* **WHAT THE TASK ASKS**: Can you turn the items, from the very first line through the line that contains "click(x=168, y=393)", into a JSON list of strings, one string per line and blank lines omitted?

#### DATASET EXTRACT ####

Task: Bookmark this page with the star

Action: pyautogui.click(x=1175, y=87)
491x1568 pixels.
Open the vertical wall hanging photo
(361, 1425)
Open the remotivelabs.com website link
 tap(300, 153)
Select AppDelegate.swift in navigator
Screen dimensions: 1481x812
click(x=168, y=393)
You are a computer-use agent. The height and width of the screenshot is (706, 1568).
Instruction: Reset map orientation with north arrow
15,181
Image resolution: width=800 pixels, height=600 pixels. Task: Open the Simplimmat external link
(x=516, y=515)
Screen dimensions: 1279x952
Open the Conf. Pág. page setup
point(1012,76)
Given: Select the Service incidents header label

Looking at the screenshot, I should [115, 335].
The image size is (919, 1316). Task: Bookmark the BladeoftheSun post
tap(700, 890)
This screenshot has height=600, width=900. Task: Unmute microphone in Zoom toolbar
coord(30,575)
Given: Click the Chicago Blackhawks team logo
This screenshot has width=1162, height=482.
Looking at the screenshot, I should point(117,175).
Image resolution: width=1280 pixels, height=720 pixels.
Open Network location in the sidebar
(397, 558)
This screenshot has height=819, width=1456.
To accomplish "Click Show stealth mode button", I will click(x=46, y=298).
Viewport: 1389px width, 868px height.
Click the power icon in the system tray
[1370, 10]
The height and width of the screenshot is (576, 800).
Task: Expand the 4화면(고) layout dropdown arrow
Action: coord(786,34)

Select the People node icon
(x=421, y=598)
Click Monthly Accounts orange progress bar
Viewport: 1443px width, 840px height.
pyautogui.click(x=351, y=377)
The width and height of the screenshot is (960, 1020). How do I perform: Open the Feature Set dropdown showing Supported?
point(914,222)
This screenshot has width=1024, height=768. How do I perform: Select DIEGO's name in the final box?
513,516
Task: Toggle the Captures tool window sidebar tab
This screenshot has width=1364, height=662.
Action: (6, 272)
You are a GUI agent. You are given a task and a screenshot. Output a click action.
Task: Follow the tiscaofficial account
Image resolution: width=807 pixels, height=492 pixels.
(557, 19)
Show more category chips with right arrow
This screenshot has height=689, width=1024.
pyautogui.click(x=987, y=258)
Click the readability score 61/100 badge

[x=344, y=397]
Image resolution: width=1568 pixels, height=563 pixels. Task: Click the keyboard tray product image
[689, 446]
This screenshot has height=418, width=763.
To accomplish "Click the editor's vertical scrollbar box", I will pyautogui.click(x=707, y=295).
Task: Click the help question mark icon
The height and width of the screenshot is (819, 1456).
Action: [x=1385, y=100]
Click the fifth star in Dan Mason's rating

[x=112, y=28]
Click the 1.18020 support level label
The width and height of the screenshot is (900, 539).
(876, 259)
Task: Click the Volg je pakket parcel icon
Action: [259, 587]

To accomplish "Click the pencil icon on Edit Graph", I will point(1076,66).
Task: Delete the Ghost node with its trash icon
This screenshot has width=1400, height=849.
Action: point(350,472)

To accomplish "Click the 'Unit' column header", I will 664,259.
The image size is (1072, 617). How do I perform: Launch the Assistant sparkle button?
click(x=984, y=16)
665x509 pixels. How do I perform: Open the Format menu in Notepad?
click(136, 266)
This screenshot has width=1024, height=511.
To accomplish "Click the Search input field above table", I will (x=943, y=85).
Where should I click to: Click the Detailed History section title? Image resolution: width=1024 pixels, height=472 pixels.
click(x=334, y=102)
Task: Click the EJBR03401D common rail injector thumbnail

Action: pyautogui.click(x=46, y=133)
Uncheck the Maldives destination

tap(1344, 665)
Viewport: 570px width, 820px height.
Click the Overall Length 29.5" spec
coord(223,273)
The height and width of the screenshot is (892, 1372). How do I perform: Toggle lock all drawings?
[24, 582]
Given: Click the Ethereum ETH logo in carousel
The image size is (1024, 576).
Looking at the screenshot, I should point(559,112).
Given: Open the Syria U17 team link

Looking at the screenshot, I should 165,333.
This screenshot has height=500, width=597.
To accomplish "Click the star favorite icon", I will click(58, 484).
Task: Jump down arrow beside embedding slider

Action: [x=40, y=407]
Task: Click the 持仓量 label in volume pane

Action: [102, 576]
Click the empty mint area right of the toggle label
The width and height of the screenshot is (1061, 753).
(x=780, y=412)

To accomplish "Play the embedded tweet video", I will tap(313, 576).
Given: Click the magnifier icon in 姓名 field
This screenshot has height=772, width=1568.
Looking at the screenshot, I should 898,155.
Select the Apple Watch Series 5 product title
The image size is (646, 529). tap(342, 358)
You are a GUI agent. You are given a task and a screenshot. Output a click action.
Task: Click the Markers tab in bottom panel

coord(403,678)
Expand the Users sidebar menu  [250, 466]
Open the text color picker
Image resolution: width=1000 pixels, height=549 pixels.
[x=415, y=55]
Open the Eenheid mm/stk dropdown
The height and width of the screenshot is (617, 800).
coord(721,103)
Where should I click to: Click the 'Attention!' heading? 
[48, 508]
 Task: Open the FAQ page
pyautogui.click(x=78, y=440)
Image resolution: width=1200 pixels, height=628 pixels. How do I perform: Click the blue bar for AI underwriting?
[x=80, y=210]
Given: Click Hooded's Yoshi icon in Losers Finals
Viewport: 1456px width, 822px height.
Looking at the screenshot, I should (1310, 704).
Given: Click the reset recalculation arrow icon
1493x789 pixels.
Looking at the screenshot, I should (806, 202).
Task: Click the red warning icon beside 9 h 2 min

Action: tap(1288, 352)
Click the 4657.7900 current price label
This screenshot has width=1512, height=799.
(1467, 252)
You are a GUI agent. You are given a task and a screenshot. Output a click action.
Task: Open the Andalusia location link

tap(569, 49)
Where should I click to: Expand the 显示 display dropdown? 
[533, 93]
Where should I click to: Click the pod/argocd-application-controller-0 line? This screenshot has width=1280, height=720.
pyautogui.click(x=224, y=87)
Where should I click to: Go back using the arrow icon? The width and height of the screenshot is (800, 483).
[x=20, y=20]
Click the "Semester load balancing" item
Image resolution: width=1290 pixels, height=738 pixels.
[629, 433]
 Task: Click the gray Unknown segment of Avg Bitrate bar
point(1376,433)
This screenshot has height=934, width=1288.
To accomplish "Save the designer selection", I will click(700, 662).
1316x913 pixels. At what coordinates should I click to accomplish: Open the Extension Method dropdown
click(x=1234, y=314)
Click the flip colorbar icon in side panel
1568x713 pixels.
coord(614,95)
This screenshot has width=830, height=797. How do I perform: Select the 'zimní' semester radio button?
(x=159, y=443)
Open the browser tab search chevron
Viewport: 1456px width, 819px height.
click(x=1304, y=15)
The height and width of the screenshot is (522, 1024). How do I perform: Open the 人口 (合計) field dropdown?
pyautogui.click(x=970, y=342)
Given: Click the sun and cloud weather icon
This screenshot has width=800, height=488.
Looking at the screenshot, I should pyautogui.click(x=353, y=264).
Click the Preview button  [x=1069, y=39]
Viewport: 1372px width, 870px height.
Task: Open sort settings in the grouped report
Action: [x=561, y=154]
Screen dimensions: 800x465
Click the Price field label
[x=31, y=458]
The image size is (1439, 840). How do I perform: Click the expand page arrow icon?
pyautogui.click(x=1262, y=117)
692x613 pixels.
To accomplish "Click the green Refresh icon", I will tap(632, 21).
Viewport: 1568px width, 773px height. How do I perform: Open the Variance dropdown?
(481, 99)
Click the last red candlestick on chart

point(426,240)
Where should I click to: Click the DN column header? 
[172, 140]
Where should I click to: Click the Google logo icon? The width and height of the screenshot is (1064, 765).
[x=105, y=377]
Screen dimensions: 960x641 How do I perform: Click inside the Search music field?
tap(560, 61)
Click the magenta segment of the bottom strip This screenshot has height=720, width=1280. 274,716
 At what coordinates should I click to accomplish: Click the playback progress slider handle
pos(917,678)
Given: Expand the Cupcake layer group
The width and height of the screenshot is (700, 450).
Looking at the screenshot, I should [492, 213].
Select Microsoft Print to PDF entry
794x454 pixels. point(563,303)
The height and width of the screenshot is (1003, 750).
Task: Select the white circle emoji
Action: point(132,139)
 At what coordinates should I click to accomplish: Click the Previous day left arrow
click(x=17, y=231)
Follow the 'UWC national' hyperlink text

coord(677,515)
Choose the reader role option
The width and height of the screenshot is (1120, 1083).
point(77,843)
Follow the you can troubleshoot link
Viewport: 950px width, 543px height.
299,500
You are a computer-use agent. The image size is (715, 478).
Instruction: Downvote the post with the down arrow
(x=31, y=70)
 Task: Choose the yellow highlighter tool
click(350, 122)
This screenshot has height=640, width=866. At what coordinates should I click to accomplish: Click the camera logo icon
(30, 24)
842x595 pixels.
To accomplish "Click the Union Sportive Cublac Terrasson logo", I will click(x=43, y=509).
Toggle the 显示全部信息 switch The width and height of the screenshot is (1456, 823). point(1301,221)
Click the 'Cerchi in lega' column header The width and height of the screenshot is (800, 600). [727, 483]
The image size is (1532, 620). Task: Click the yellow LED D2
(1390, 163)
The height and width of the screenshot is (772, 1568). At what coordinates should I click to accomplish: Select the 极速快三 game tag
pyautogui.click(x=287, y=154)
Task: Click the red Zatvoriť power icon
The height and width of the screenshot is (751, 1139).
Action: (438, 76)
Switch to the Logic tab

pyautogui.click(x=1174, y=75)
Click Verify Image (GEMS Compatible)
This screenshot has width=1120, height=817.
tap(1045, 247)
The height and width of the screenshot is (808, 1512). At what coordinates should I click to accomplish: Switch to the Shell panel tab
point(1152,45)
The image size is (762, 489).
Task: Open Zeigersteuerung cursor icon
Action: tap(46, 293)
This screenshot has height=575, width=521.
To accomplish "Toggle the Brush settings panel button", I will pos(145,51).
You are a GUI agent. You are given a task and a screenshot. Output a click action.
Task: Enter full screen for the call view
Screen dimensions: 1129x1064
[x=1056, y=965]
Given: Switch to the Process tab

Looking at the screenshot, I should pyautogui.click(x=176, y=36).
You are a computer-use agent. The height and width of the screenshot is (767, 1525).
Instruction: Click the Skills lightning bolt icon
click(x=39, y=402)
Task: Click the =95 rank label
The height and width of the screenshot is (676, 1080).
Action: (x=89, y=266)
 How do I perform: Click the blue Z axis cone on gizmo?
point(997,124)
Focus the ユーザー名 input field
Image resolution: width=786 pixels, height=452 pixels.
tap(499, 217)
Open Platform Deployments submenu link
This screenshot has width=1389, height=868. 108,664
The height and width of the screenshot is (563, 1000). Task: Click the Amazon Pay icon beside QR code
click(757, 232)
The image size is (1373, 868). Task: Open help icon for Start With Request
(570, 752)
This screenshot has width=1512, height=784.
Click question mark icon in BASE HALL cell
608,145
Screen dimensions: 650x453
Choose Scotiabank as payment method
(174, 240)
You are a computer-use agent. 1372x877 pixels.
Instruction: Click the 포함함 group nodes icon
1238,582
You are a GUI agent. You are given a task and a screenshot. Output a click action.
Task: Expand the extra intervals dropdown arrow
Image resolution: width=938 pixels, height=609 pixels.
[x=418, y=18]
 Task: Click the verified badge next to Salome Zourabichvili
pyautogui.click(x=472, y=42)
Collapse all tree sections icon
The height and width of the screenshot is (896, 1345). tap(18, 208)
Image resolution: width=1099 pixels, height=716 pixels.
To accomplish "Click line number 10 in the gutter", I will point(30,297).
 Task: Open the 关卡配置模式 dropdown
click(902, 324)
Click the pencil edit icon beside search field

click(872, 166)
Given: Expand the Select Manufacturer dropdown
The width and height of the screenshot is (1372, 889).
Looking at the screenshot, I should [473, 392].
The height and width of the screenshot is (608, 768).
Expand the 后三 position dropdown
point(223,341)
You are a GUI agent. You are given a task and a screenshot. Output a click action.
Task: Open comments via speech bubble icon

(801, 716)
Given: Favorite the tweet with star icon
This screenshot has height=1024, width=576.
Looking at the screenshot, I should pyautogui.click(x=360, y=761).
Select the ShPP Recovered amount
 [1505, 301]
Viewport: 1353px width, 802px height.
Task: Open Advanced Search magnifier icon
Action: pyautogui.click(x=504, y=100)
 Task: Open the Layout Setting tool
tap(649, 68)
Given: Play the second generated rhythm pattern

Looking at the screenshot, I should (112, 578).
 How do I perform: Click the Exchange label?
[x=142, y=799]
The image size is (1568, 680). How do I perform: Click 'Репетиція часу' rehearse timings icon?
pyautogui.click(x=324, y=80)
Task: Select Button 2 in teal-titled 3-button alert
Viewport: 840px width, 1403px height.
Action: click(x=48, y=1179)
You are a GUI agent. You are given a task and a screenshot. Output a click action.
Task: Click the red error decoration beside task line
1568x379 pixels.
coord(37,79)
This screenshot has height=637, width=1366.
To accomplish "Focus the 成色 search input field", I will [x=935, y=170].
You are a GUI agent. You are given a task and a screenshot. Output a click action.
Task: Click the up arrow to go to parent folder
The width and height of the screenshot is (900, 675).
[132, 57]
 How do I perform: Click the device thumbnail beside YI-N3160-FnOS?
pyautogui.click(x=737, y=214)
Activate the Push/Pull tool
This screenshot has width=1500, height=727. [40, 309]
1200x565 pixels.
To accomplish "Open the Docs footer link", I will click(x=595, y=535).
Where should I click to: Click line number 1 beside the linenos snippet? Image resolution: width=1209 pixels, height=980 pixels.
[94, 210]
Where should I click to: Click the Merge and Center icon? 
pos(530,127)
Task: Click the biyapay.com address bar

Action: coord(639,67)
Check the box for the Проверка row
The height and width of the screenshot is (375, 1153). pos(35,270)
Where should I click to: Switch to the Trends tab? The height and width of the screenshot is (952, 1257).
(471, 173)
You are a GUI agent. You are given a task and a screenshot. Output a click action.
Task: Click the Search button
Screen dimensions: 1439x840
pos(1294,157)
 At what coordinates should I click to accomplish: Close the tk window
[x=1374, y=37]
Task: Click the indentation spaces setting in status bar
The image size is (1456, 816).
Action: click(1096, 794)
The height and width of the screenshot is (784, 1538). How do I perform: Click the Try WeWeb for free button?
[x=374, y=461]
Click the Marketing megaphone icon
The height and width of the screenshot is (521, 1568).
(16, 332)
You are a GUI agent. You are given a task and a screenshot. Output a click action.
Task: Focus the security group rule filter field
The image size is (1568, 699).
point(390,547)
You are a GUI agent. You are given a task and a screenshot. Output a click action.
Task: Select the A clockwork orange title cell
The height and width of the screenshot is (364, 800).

####

* **EXERCISE OUTPUT**:
[
  "Task: Bookmark this page with the star",
  "Action: pyautogui.click(x=1175, y=87)",
  "491x1568 pixels.",
  "Open the vertical wall hanging photo",
  "(361, 1425)",
  "Open the remotivelabs.com website link",
  " tap(300, 153)",
  "Select AppDelegate.swift in navigator",
  "Screen dimensions: 1481x812",
  "click(x=168, y=393)"
]